Sunday, July 14, 2024

The (Attempted) Assassination of Donald Trump

I was six years old. I had walked to school that Friday morning in November. My first-grade classroom was two blocks from my grandparents' home, where my parents, siblings, and I all lived. At lunchtime, surprisingly, my first-grade teacher, Mrs. Jones, told us that school was finished for the day. We collected our belongings and headed home. When I reached my grandparents' house, my mother was crying. The president, she told me, had been shot.

That was 1963. Here we are, 61 years later, and an assassin attempted a similarly angled shot at Donald Trump. Another inch and the former and soon-to-be president would be dead.


Basics

I know very little about firearms and tactical shooting. My father and brothers were fine shots with rifles. A long-time boyhood friend was in charge of a prison SORT team for years. SORT teams are the prison equivalent of SWAT teams. He had sniper training and was a superb shot. 

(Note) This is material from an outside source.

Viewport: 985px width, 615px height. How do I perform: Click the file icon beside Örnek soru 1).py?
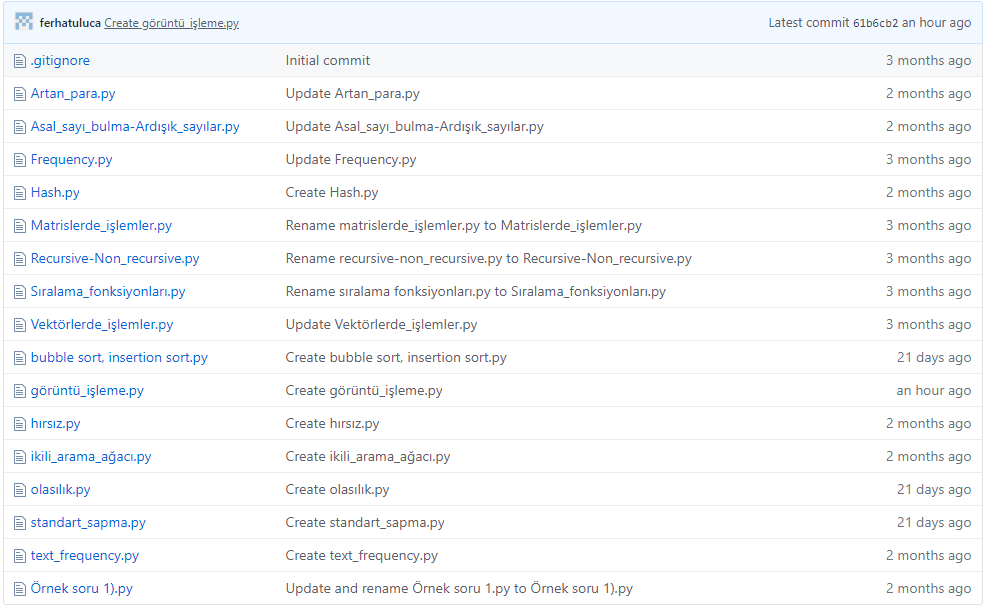[x=19, y=588]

The only factoid I'd like to impress on readers is that the weapon and distance employed by Trump's attacker made the shot more or less a lay-up. Unchallenging. A trained sniper should, at the least, put four of five rounds into a head-sized target at that 130-yard distance. Donald J. Trump is extremely lucky to be alive.


So Many Questions

I have no idea how someone toting an AR-15 could have managed that location unimpeded. As the shooting pundits all have said, the shooter had clear sightlines and a lay-up distance. Reality is messy, and slip-ups occur, but the shooter's location was prime assassin real estate. 

In terms of timing, it's the last stop before the Republican National Convention. The outdoor Butler location was the last, best opportunity to kill Trump. Hard to believe that there were obvious gaps in coverage. I have no brilliant conclusions, only speculation. When you realize that law enforcement had to account for all vulnerabilities out to a thousand yards, it makes the gaps in the hundred-yard coverage somewhat understandable. Just as egregious a mistake, but somewhat understandable.

Murky waters. It gave me X-Files chills when I was told that both parents of the shooter were licensed behavior training specialists. And the shooter, as is almost always the case, is dead.


Trump Uber Alles

Trump's real-time coping reactions were extraordinary. No moment too large. He seized the day and will be remembered by history for being in control no matter the context. 

The photos of the Secret Service agents enveloping him while he raised his fist, blood streaking down his face, American flag looming in the sky overhead, that photo will be a Pulitzer Prize winner and will be in every history book. 

I'm going to recommend a couple of articles that haven't gotten splashed on every media page. First is Tim Stanley's "Trump has become an unstoppable force" for The Telegraph. He frames these recent events in a historical context. For a factual, Joe Friday analysis of the Secret Service and counter-sniper response, check out Laura Italiano's Business Insider piece, "Ex-Secret Service agents explain why counter-sniper who saved Trump's life may have lost crucial seconds."


Takeaways

I have nothing yet. I am waiting on further information. I do not buy the shooter as "acting alone." I think that's a longshot starting point. He had no car. He had limited resources. There had been no indications that he was going to do this.